What needs to be done ->
Swap "Click" for "Select" in the lines starting at the one that contains "Task: Click the" and stopping after the one that contains "tap(789, 257)". Return only those lines, with nothing else changed.

Records supplied ->
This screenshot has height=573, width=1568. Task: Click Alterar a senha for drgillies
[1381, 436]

==

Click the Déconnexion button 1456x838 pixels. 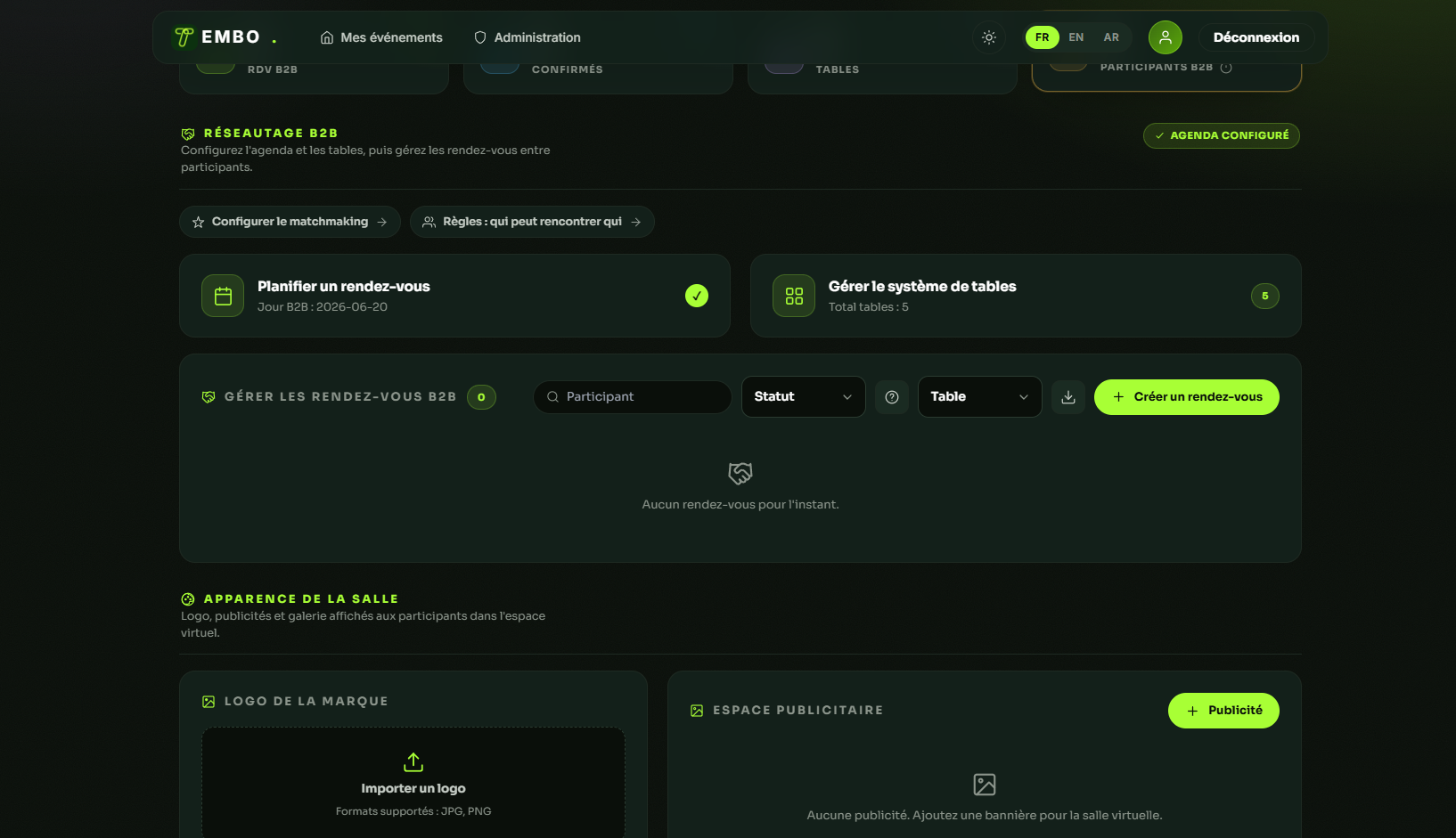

---

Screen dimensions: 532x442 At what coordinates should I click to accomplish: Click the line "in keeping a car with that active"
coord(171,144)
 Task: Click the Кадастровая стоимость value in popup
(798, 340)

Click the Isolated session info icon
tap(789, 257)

Exercise response ->
 Task: Select the Кадастровая стоимость value in popup
(798, 340)

Select the Isolated session info icon
tap(789, 257)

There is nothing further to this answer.